Concerning weighing assessments and fat percentage, however, I largely sensed aversion, frustration and humiliation. It wasn't the examinations that were the difficulty, but the method of implementation.
The opening instance I was forced to endure the degrading process was in the late 2010 period at our annual course. We were in Ljubljana, Slovenia. On the first morning, the referees were separated into three teams of about 15. When my group had walked into the spacious, cool meeting hall where we were to meet, the leadership instructed us to strip down to our underwear. We looked at each other, but no one reacted or attempted to object.
We slowly took off our garments. The prior evening, we had obtained specific orders not to consume food or beverages in the morning but to be as depleted as we could when we were to participate in the examination. It was about weighing as little as possible, and having as minimal body fat as possible. And to look like a referee should according to the paradigm.
There we remained in a extended line, in just our intimate apparel. We were the continent's top officials, professional competitors, inspirations, grown-ups, caregivers, confident individuals with strong ethics … but no one said anything. We barely looked at each other, our looks shifted a bit anxiously while we were invited in pairs. There the boss scrutinized us from completely with an frigid stare. Quiet and attentive. We mounted the weighing machine singly. I pulled in my belly, adjusted my posture and ceased breathing as if it would make any difference. One of the trainers audibly declared: "Eriksson from Sweden, 96.2kg." I perceived how Collina paused, glanced my way and scanned my partially unclothed body. I reflected that this is undignified. I'm an adult and obliged to stand here and be examined and judged.
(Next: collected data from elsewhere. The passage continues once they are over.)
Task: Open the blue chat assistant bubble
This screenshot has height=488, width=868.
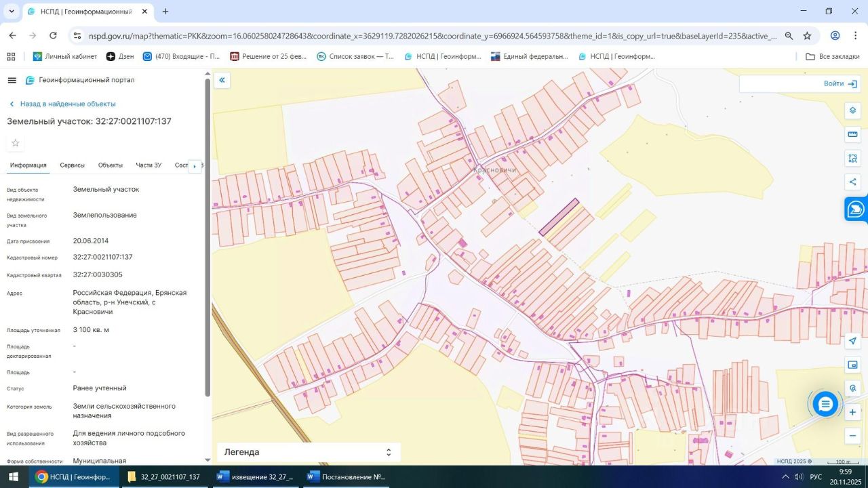Action: tap(825, 405)
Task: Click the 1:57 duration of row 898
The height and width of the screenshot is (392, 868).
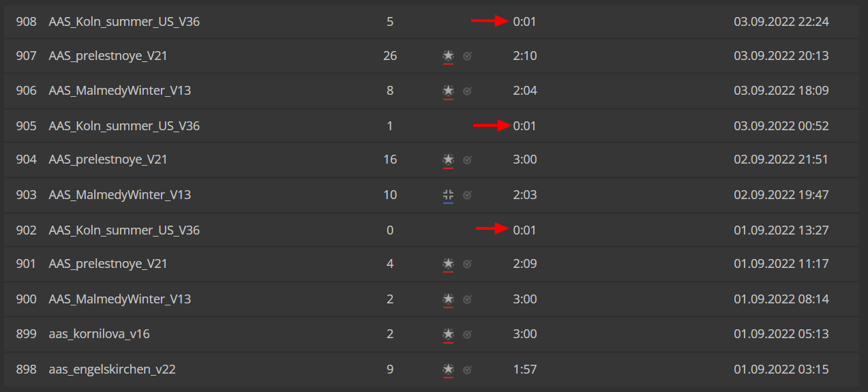Action: 525,370
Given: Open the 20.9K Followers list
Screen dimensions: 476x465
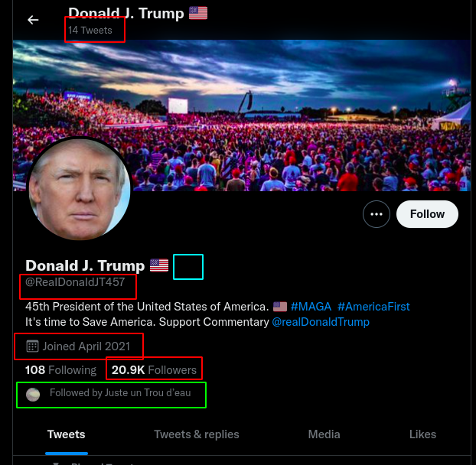Looking at the screenshot, I should point(154,370).
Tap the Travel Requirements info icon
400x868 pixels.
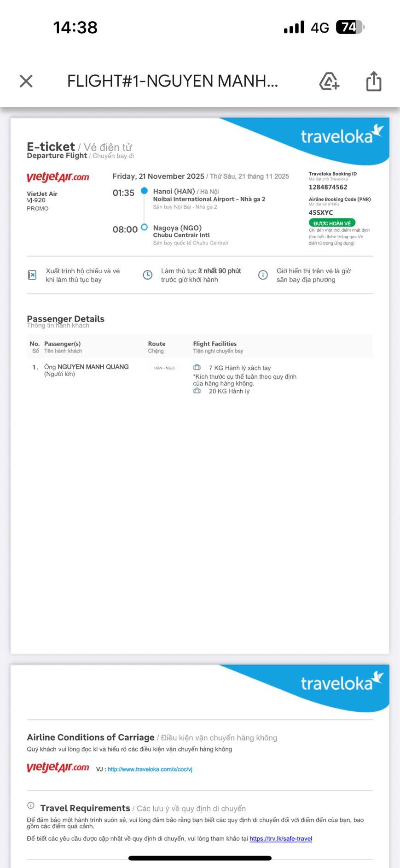tap(31, 805)
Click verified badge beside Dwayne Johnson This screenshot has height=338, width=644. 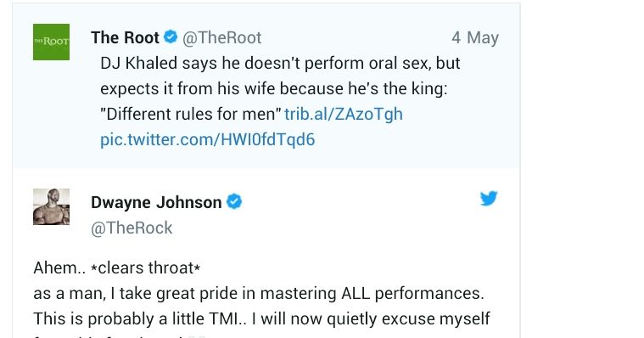(234, 202)
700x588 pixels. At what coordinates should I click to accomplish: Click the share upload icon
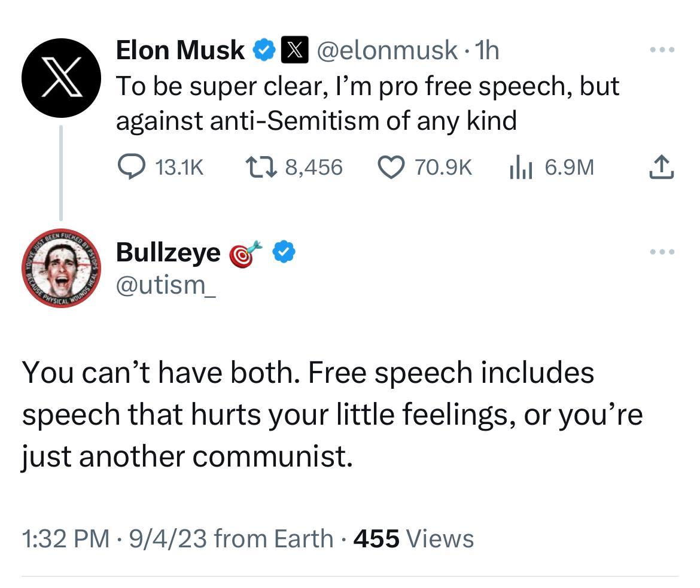(x=662, y=167)
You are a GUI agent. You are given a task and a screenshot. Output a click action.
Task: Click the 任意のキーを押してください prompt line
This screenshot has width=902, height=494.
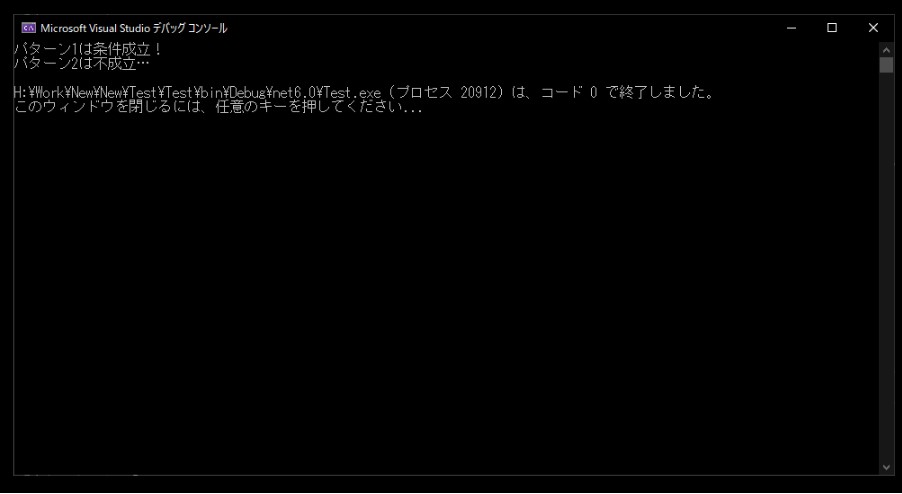219,107
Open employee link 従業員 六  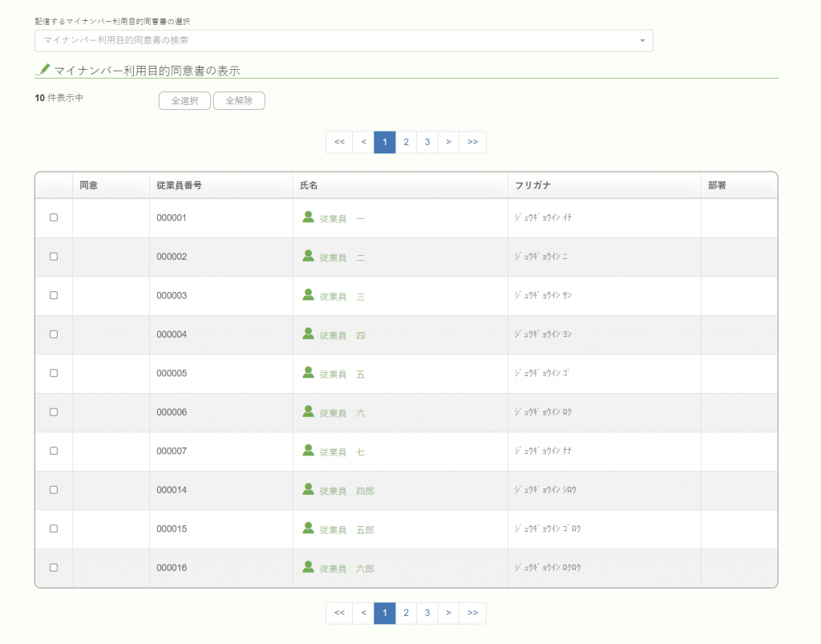point(342,413)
I stepped off the scale and it appeared as if I was in a daze. The equivalent coach approached with a kind of pliers, a instrument resembling a lie detector that he began to pinch me with on assorted regions of the body. The measuring tool, as the tool was called, was cool and I jumped a little every time it made contact.
The trainer squeezed, tugged, pressed, measured, reassessed, uttered indistinct words, reapplied force and compressed my epidermis and adipose tissue. After each test site, he announced the metric reading he could measure.
I had no understanding what the figures signified, if it was favorable or unfavorable. It took maybe just over a minute. An aide inputted the numbers into a file, and when all readings had been determined, the file quickly calculated my complete adipose level. My reading was announced, for all to hear: "The official, 18.7 percent."
Why didn't I, or somebody else, voice an opinion?
What stopped us from rise and say what everyone thought: that it was humiliating. If I had raised my voice I would have simultaneously executed my end of my officiating path. If I had doubted or challenged the techniques that Collina had implemented then I wouldn't have got any fixtures, I'm certain of that.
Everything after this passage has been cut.